Status as of Thursday, July 21
Posted: Fri Jul 22, 2016 9:56 am
Good evening! This week brings lots of new features and additions to the pool. Here's an update on where the project stands.
- Our first new feature is the publication of our live WAMP API. It pushes updates on data like profitability to the user every time they change, so the user is instantly aware of the pool's status. This data can be used to develop bots that direct hashrate to the pool from cloud mining services, which will earn the programmer easy profit. For example, since NiceHash provides an API to obtain order prices, someone can write a bot that only rents hashrate from NiceHash when our payouts exceed NiceHash's. On average, we have been beating NiceHash, but there are days when our profitability has doubled that of NiceHash's, like when Yocoins became insanely profitable. In those instances, the bot programmer could earn hundreds or thousands of dollars, and the bot itself is very simple, something we could write in a few weekends.

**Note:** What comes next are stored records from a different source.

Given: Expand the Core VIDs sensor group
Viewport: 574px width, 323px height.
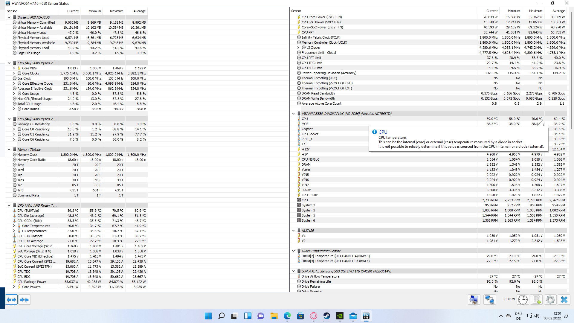Looking at the screenshot, I should click(14, 68).
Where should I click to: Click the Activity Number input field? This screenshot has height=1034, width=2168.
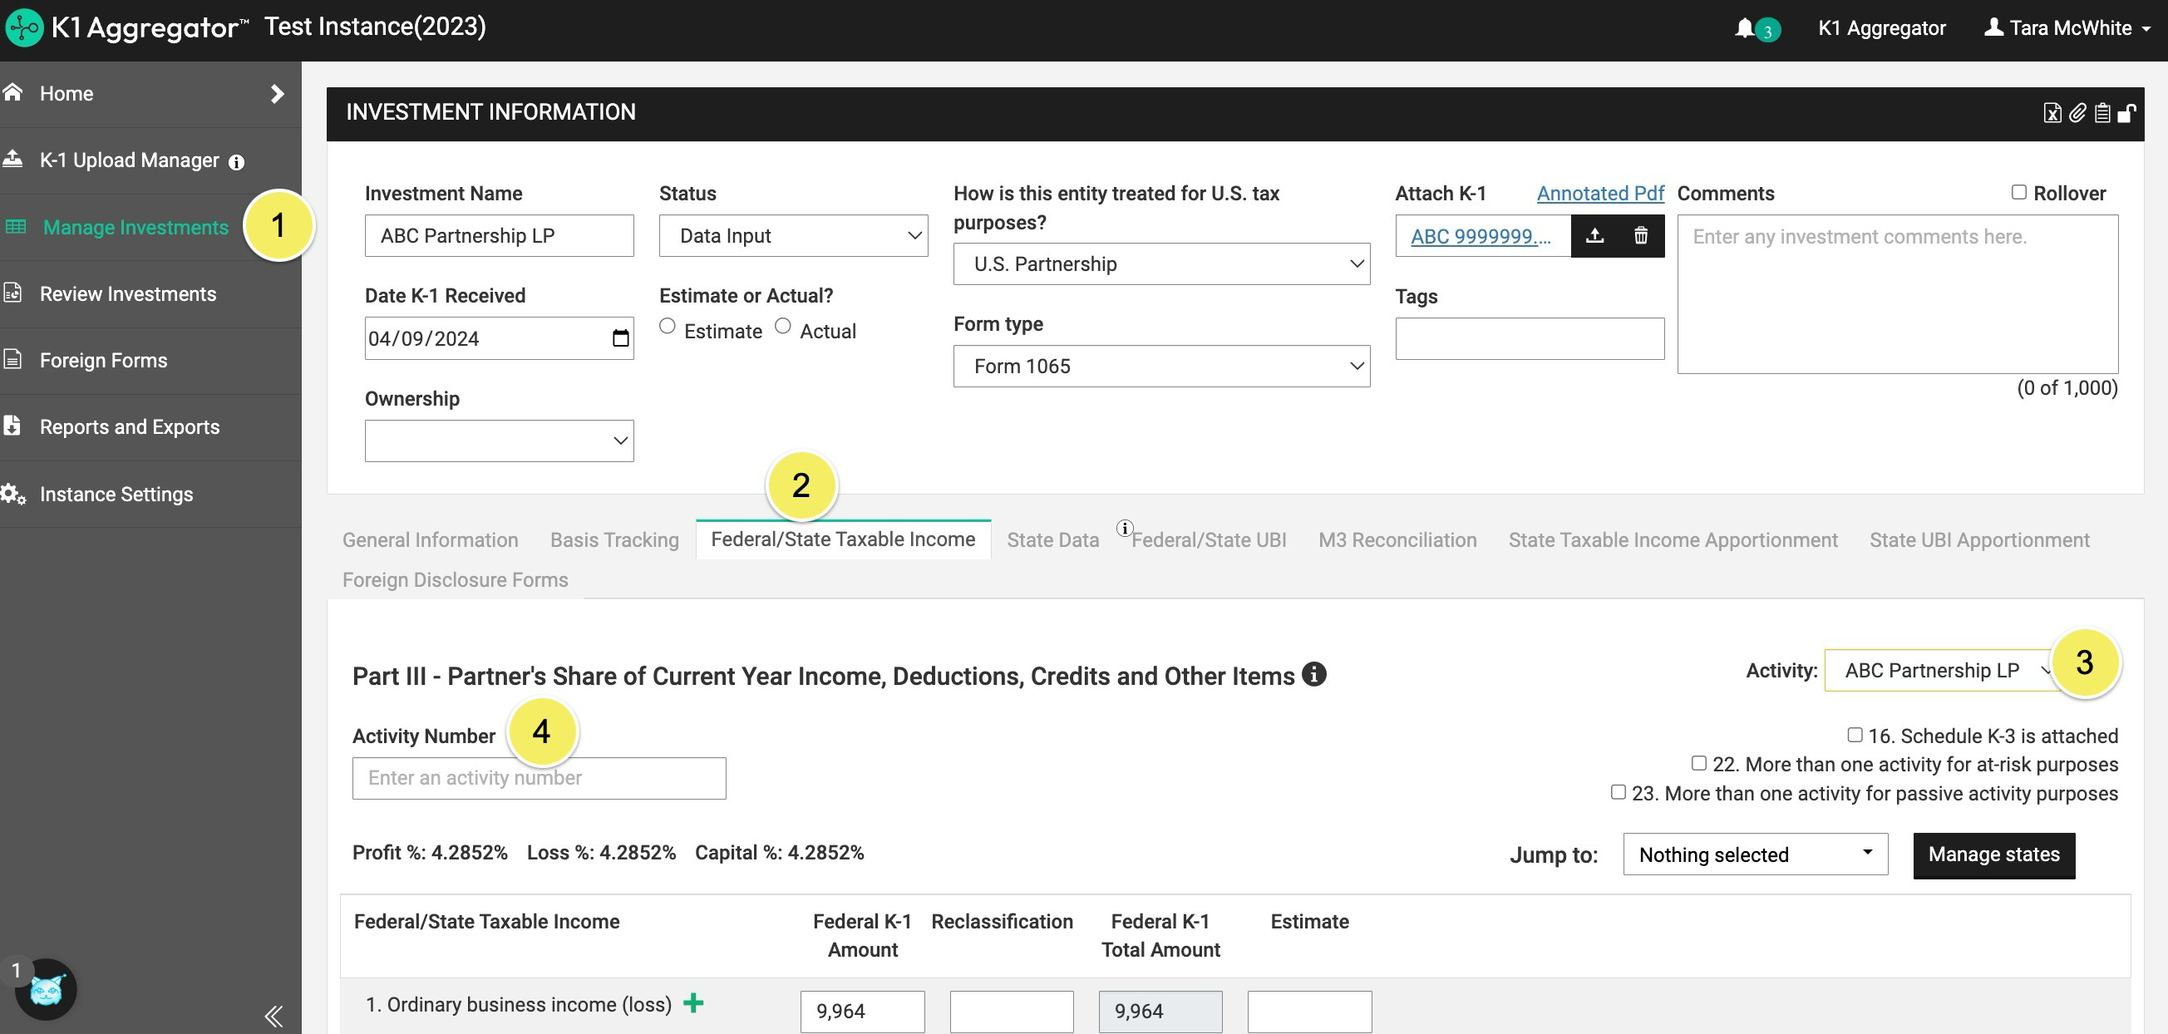(539, 778)
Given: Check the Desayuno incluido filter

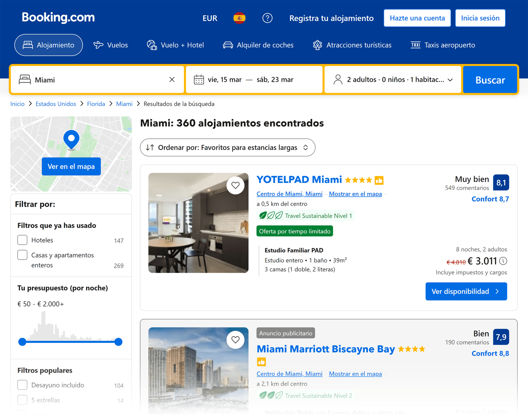Looking at the screenshot, I should pyautogui.click(x=22, y=385).
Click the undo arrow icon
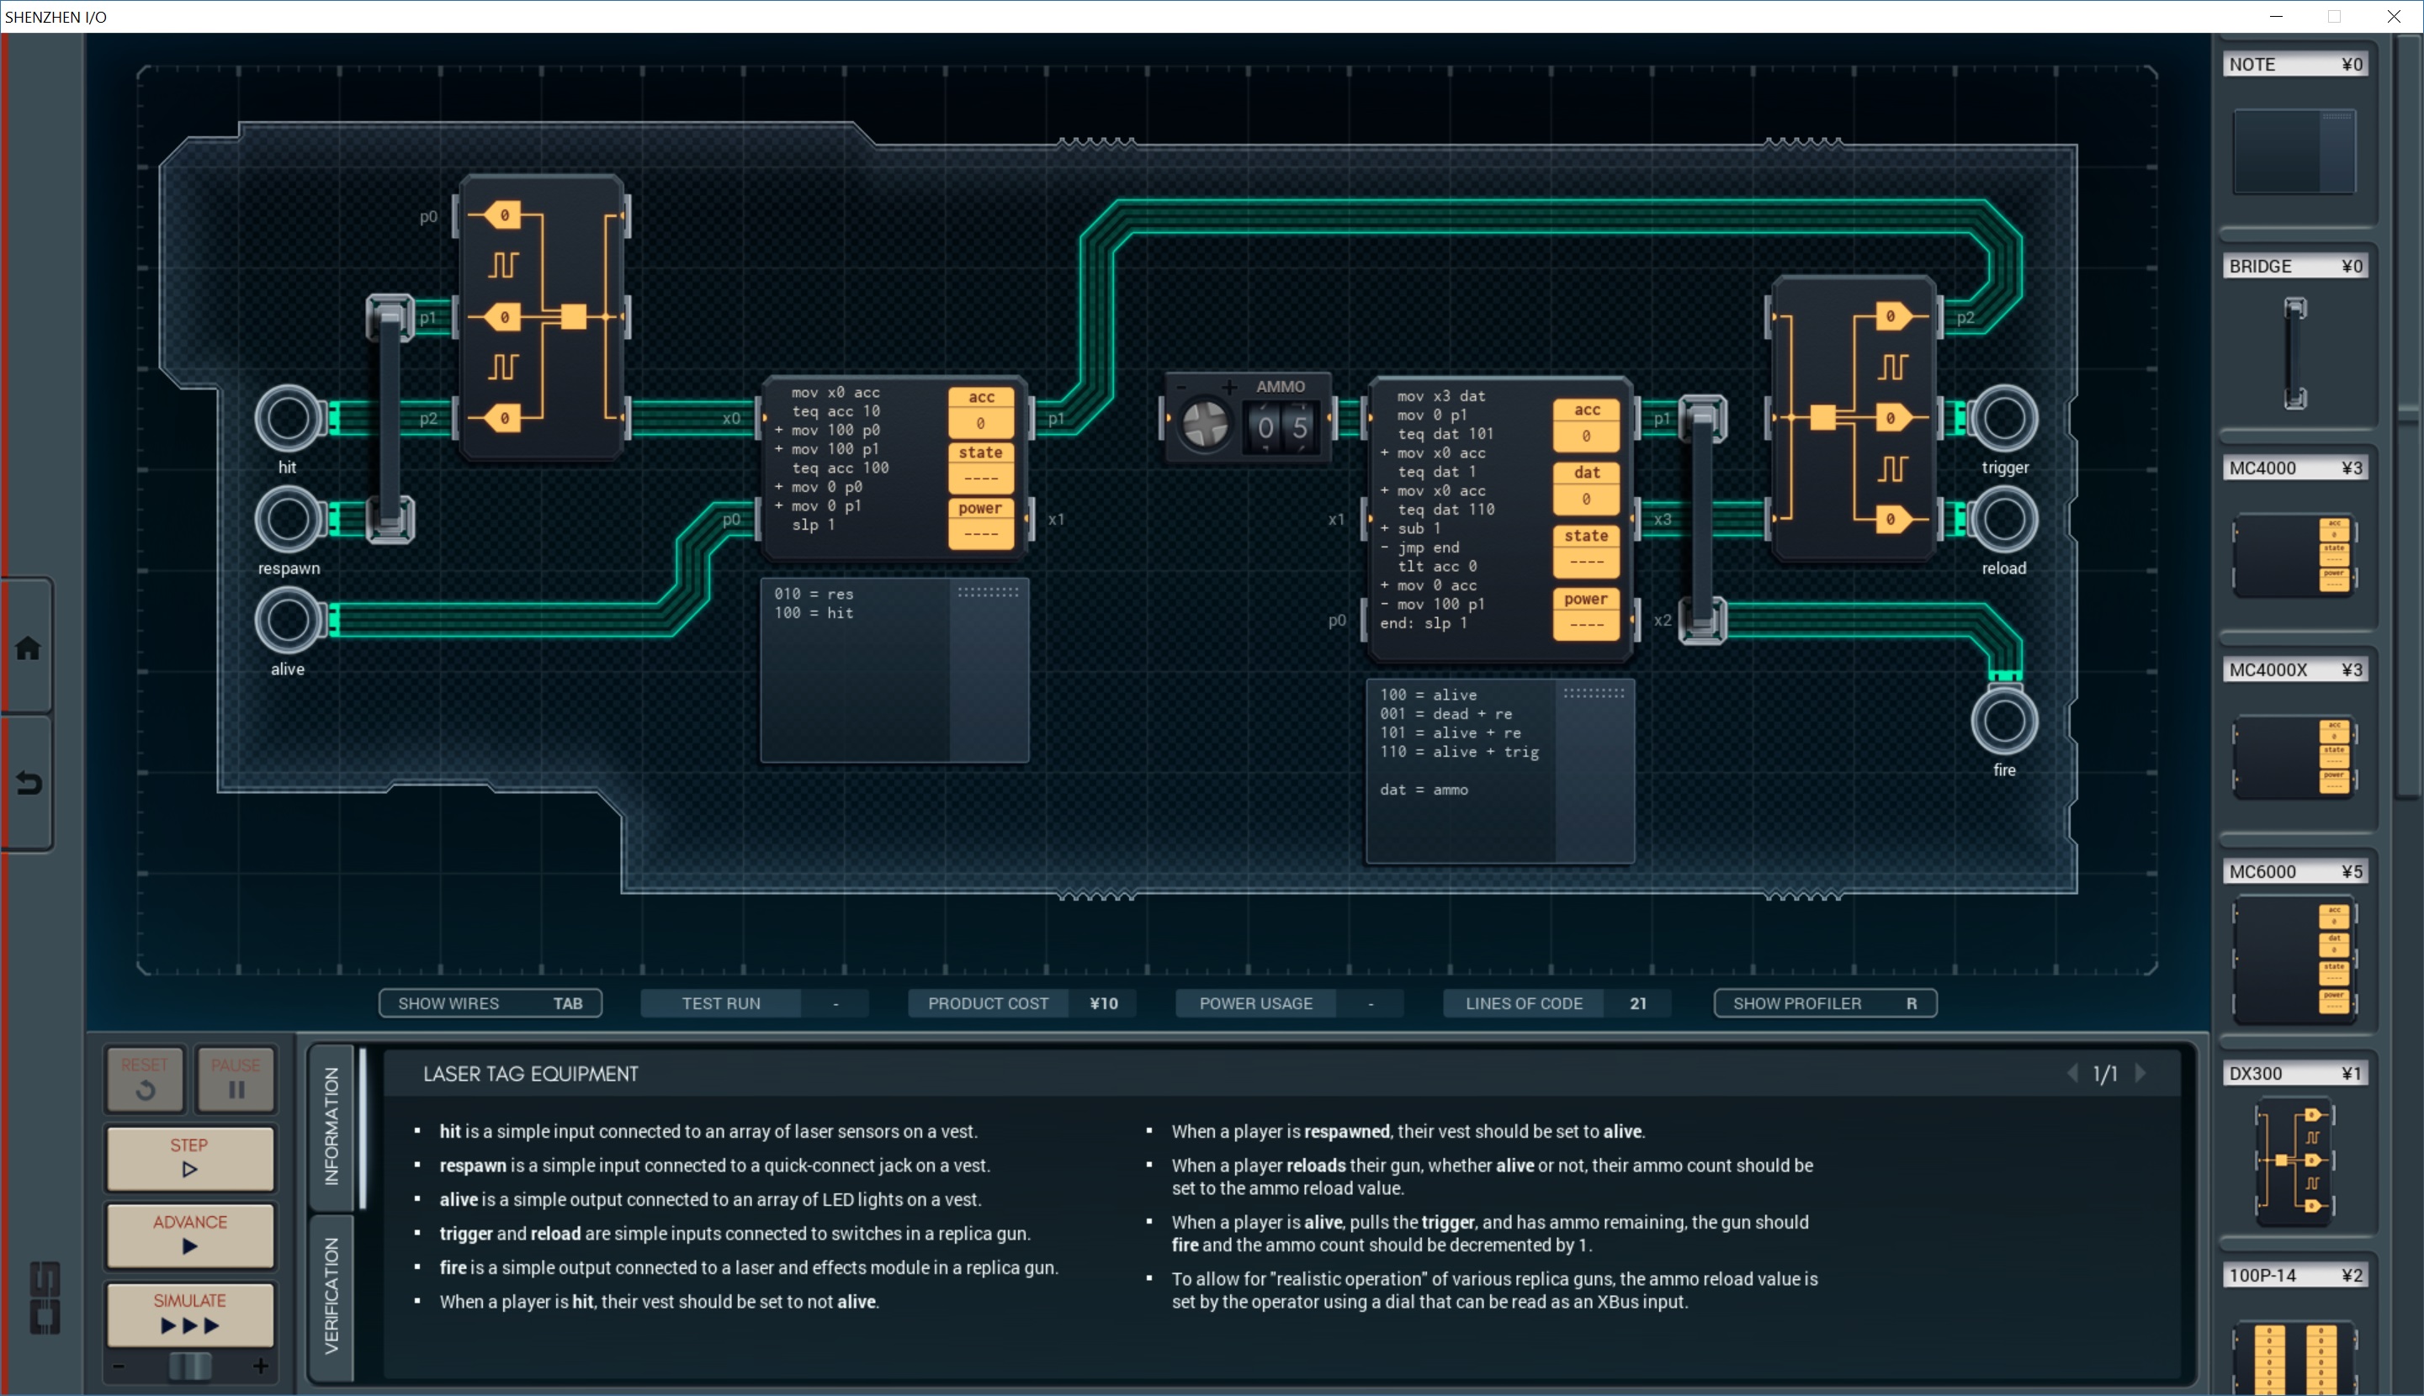The height and width of the screenshot is (1396, 2424). [x=28, y=783]

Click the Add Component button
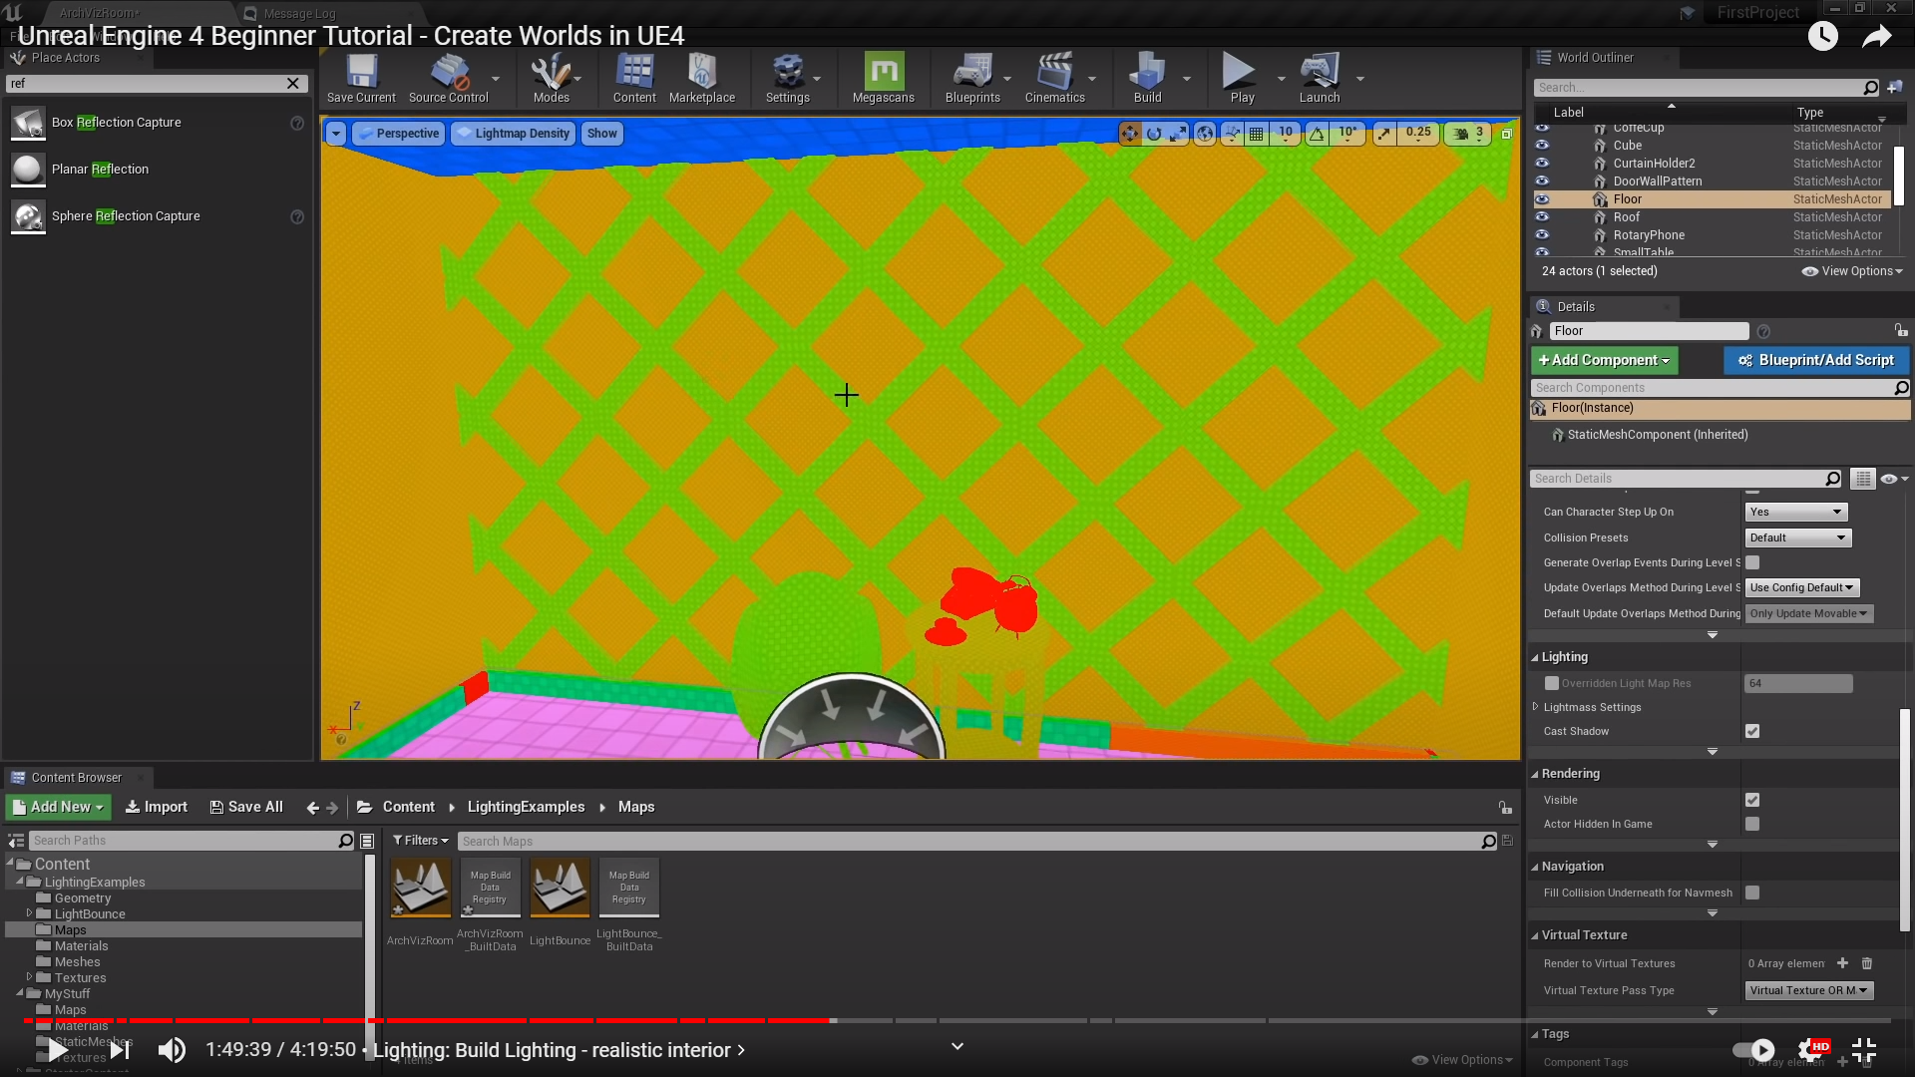click(x=1604, y=360)
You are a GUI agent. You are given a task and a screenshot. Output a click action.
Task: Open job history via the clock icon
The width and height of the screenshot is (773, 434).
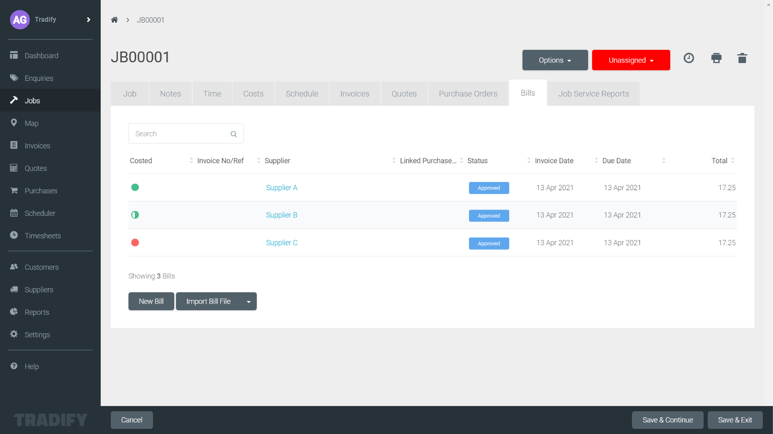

- We are going to start advertising across forums to try to get someone to write this bot for NiceHash. This bot should have little risk because it wouldn't place any orders when there isn't any profit to be made. If you would like to write this bot, please contact us, and we will assist you with using the APIs. We aren't asking for any cut of your profit; we just want people to redirect NiceHash hashrate here so that we can both make money.
- At long last, we will also be introducing "solo mining" later this week. Solo mining was requested by several customers. Solo mining allows miners to mine a coin as if they had set up a daemon on their own computer. Each share either finds or doesn't find a block, and miners get paid for blocks they find. This setup eliminates the need for coin developers to set up "official pools." Fees for solo mining will be lower than those for PPS mining.
- However, solo mining here is better than setting it up yourself because you receive additional rewards from merge mining. Merge mining increases payouts by about 10%, so (after fees) you earn about 105%-107% of the profit you would earn by setting up a daemon yourself, without needing to go through all the trouble of doing so and without needing to spend money on RAM, bandwidth, and disk space for the blockchain.
- Our block explorers sometimes displayed a "block hash not found" error when all of a coin's markets had been in error for a lengthy period of time. We fixed the problem and also fixed a problem with the Anoncoin block explorer, which makes our explorer the only one that can handle the Anoncoin-specific RPC calls needed to make a block explorer work.
- I plan on asking Chris to obtain a performance profile of the pool this weekend, to ensure that it can handle capacity above 100GH/s. The profile may cause an increase in rejected shares for about five minutes while it is being conducted. We apologize for this problem in advance, and Chris will let you know when it is about to happen.
- We are considering adding Ethereum mining as our first non-scrypt algorithm, after the performance profile proves that CPU usage will not increase significantly because of it. We had considered SHA-256, but the uncertain future for bitcoin given the significant amount of money we would need to spend to buy servers has caused us to put that investment on hold for now. Another reason we settled on Ethereum is because many miners come to the pool wanting to use their GPUs, and have to get turned away. We welcome comments on this; if we move forward, we would expect to roll out Ethereum in early October.